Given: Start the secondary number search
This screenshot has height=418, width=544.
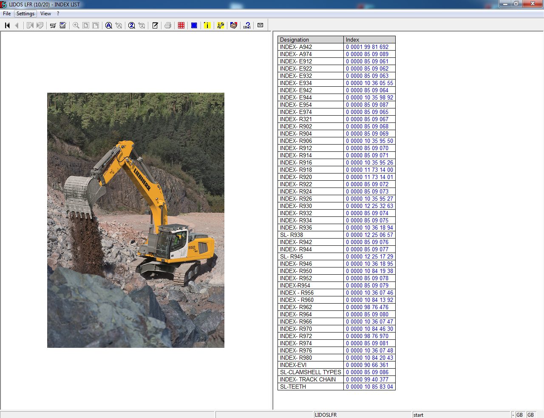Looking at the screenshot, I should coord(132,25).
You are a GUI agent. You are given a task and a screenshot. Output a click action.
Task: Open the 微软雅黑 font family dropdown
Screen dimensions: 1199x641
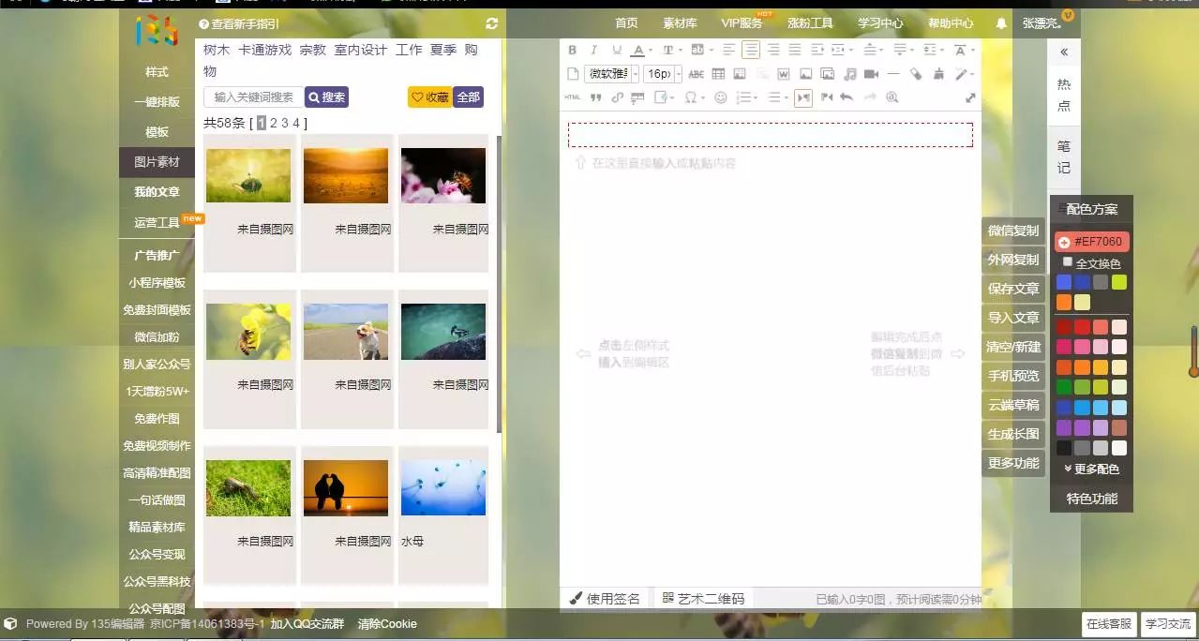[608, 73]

* * *

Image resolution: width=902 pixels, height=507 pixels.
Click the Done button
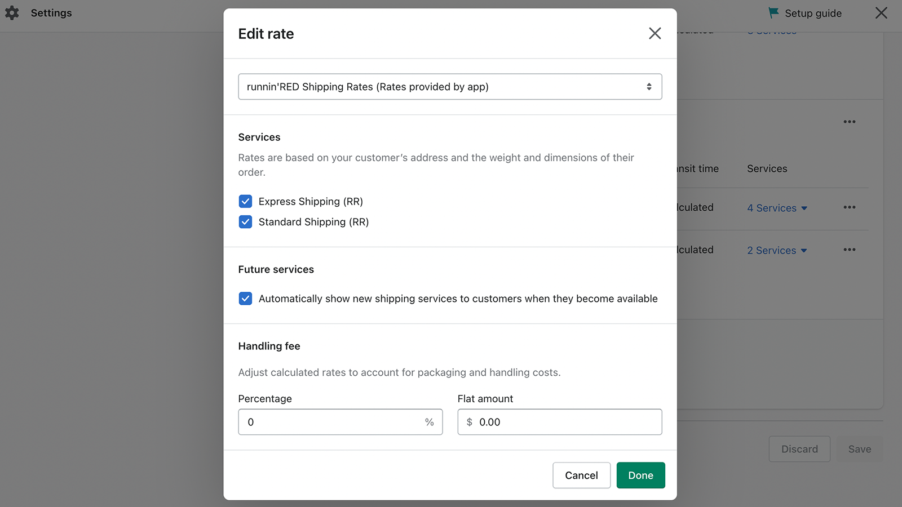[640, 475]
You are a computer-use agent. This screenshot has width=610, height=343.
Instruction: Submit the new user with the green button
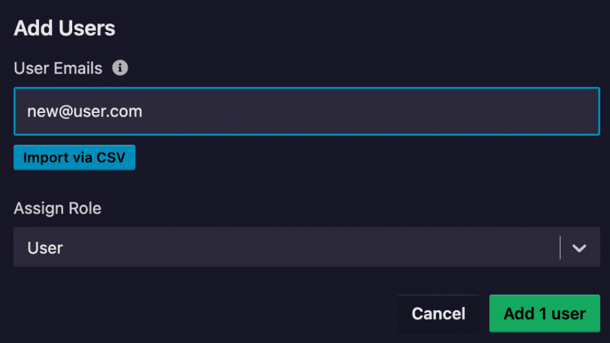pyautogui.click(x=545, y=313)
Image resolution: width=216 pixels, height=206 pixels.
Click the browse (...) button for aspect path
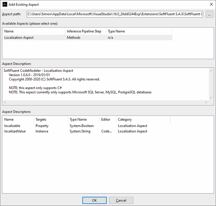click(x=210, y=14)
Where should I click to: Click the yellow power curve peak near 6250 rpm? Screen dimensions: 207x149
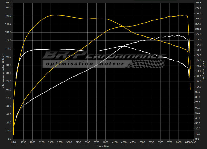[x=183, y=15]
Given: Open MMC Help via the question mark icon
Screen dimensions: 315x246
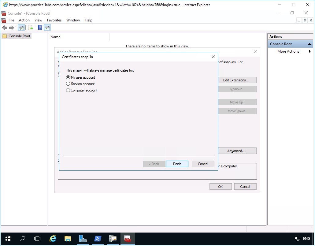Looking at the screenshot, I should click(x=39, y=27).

...

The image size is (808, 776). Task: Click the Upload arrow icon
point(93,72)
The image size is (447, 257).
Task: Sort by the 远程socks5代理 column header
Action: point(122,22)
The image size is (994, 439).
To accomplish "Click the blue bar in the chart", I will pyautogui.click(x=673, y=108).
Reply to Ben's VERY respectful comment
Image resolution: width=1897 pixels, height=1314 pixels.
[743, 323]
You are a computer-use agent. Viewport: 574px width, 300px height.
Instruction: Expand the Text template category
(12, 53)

* PROBLEM REQUIREMENTS *
Every line above that holds "Open" counts once; state the total and nothing else.

* RESPONSE BOX *
2